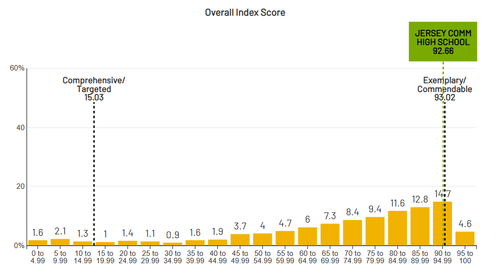This screenshot has height=273, width=500.
Task: Select the Comprehensive/Targeted 15.03 threshold label
Action: click(94, 89)
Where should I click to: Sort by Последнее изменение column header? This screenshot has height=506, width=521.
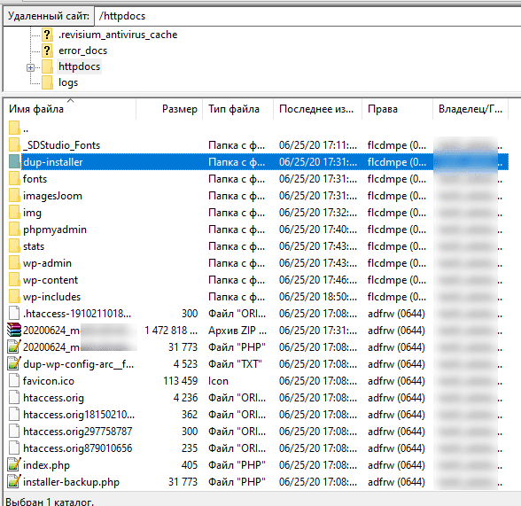click(x=317, y=109)
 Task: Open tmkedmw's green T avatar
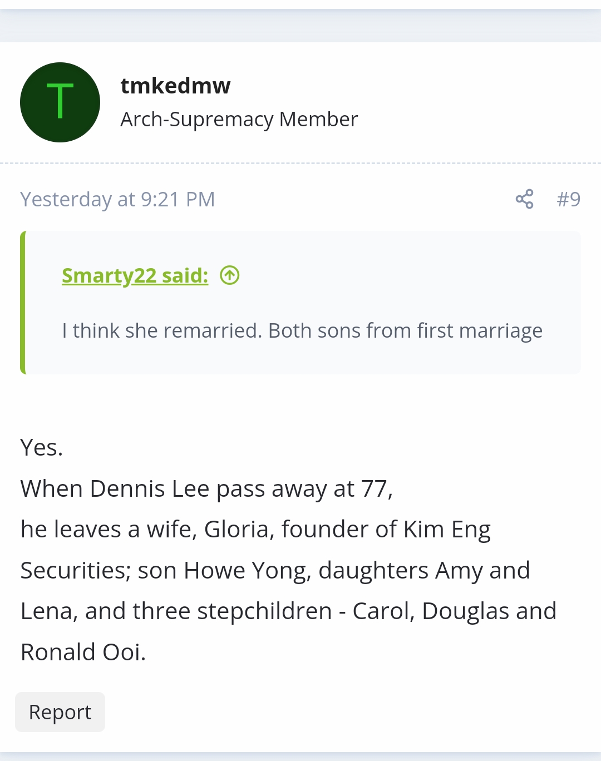coord(60,102)
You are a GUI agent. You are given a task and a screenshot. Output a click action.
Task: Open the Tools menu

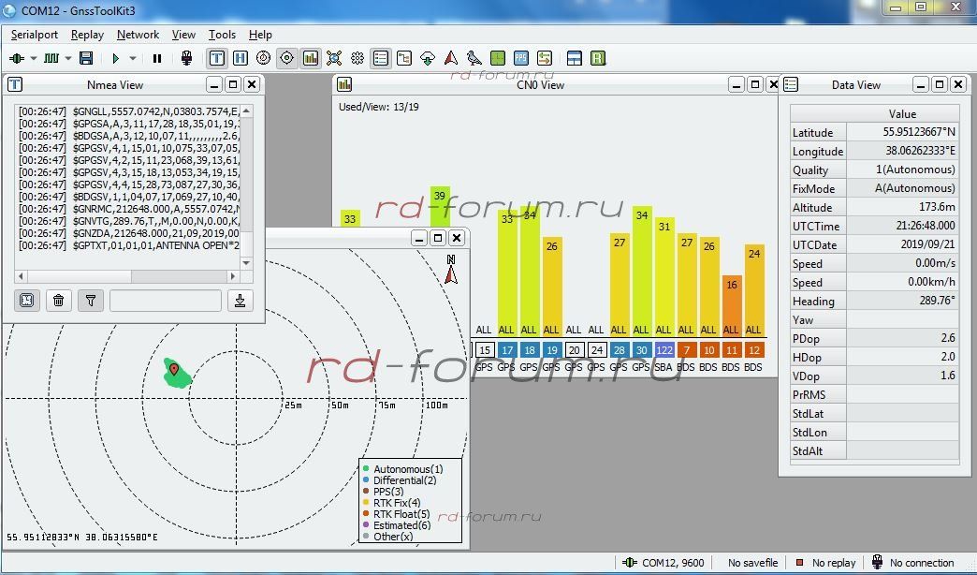click(x=222, y=35)
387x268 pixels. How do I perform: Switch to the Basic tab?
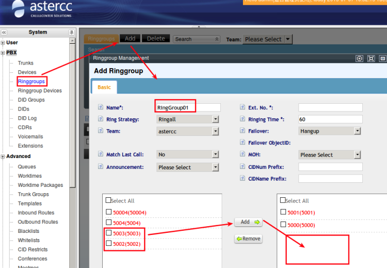[x=104, y=87]
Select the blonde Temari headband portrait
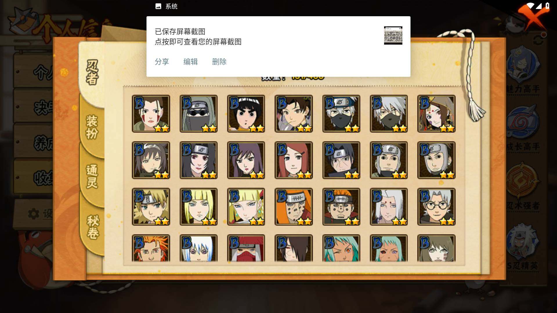Viewport: 557px width, 313px height. point(151,207)
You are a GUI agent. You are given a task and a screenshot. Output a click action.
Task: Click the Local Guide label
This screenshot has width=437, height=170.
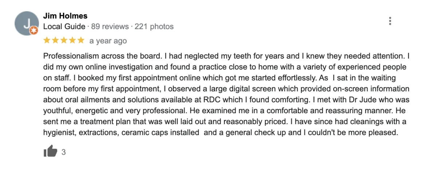[x=64, y=27]
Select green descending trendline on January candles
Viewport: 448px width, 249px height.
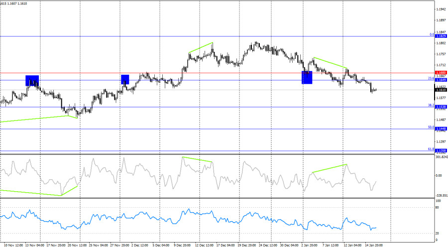point(330,62)
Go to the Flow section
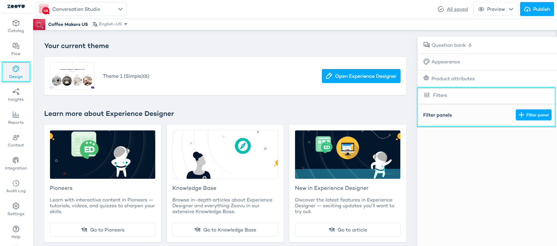 point(16,49)
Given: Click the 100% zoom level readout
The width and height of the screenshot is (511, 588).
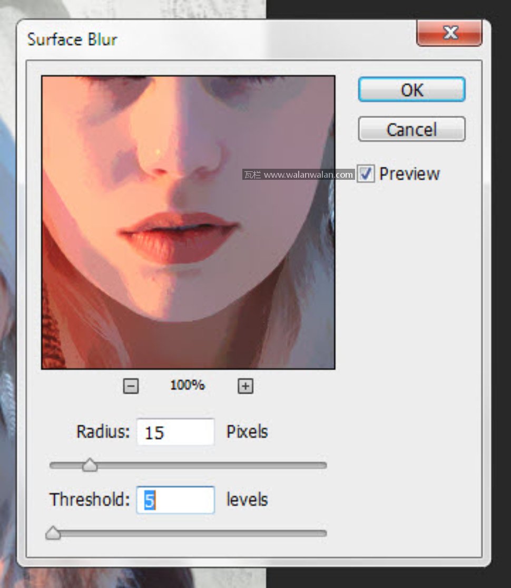Looking at the screenshot, I should pos(187,385).
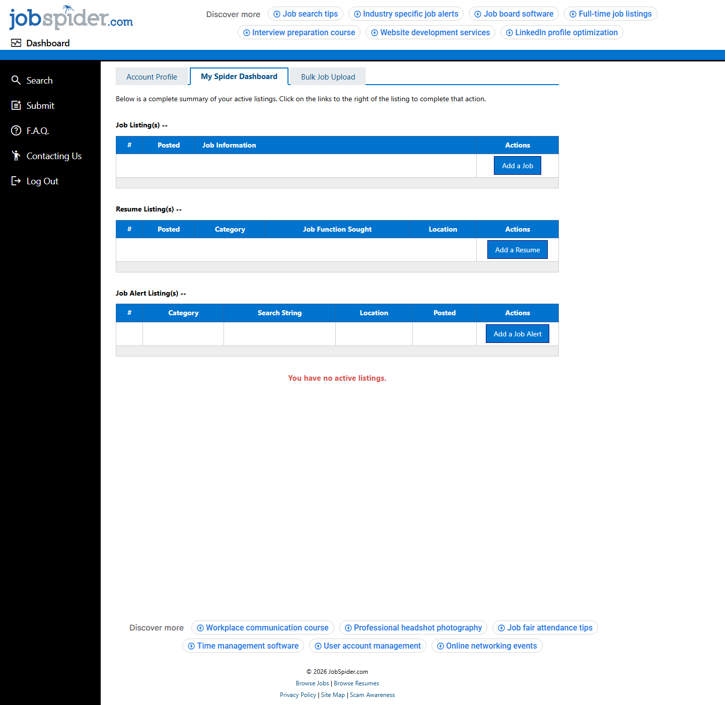Click the Add a Job button
725x705 pixels.
point(517,165)
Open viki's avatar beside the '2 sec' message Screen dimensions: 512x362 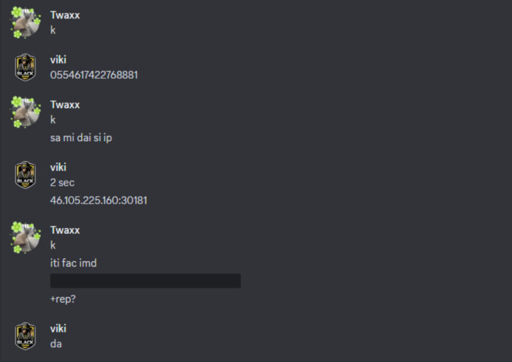click(26, 174)
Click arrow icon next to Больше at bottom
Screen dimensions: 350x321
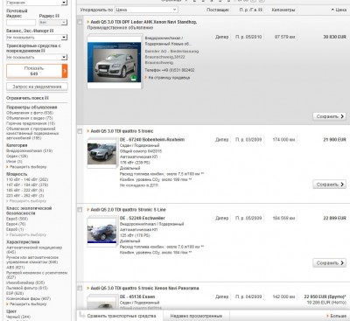tap(327, 316)
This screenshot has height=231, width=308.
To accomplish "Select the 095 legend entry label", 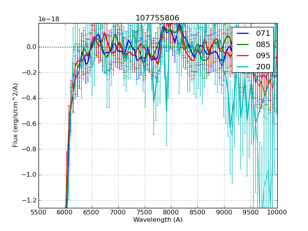I will point(263,55).
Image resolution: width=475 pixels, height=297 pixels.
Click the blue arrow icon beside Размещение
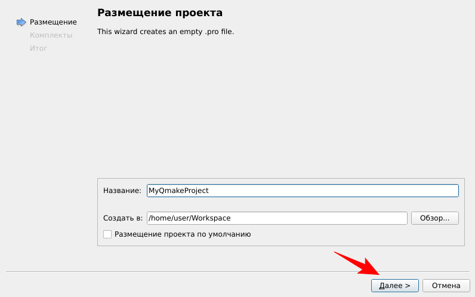(x=21, y=22)
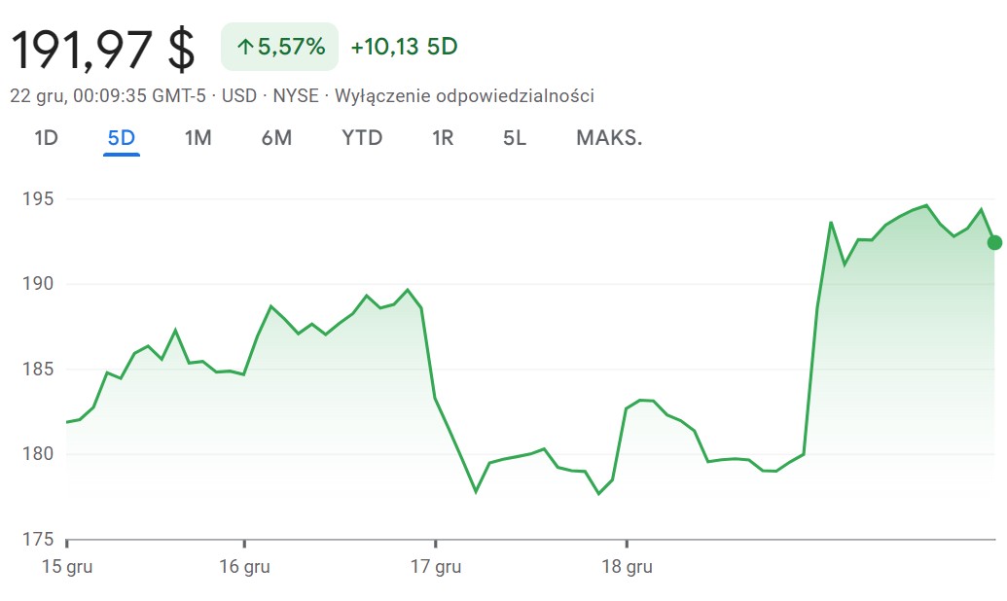Click the 15 gru date axis marker

(67, 566)
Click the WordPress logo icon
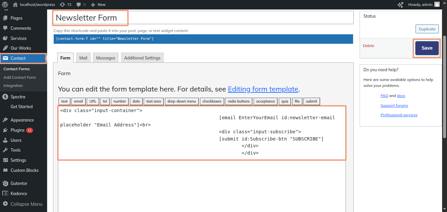Screen dimensions: 447x212 tap(5, 5)
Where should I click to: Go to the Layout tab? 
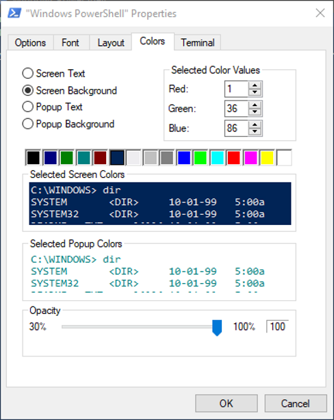pyautogui.click(x=111, y=42)
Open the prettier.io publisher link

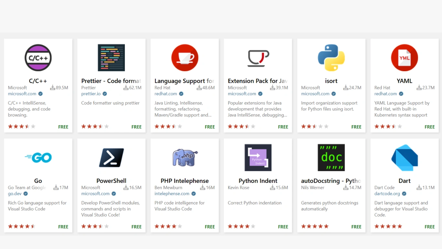91,94
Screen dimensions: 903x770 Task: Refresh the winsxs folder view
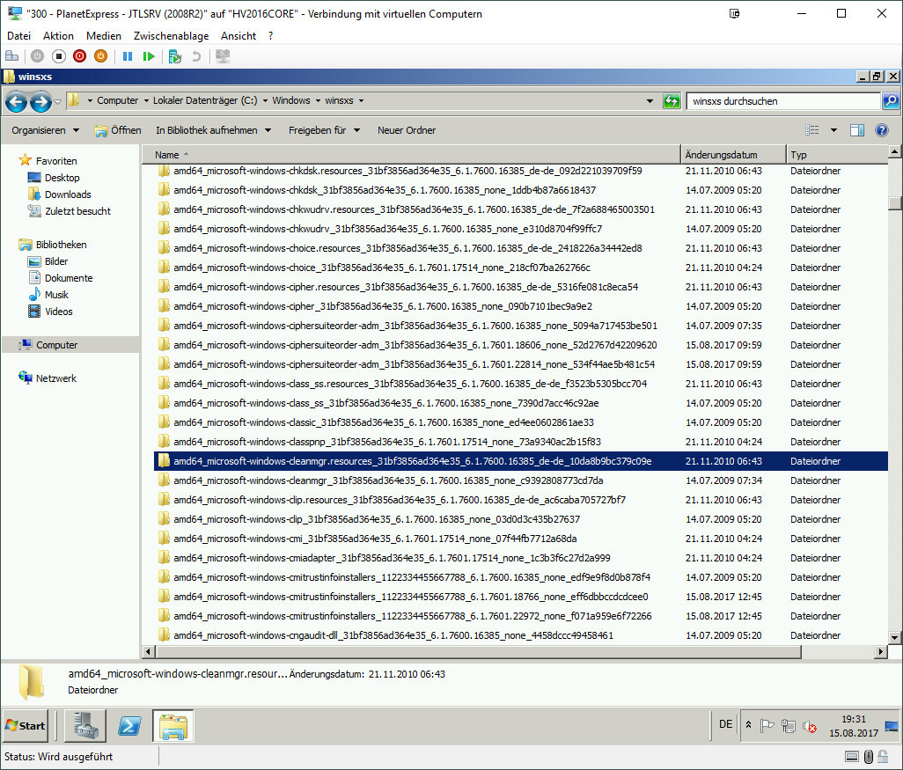click(672, 101)
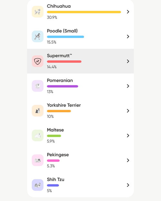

------------

# About this exercise
The lines to copy run from the one with "Where should I click to: Go" through the end of the material. Write them out exactly, leaving out the pictures.

# Exercise response
Where should I click to: Go to the Layout tab? 
pyautogui.click(x=111, y=42)
Open the prettier.io publisher link

91,94
Screen dimensions: 903x770 Task: Refresh the winsxs folder view
click(672, 101)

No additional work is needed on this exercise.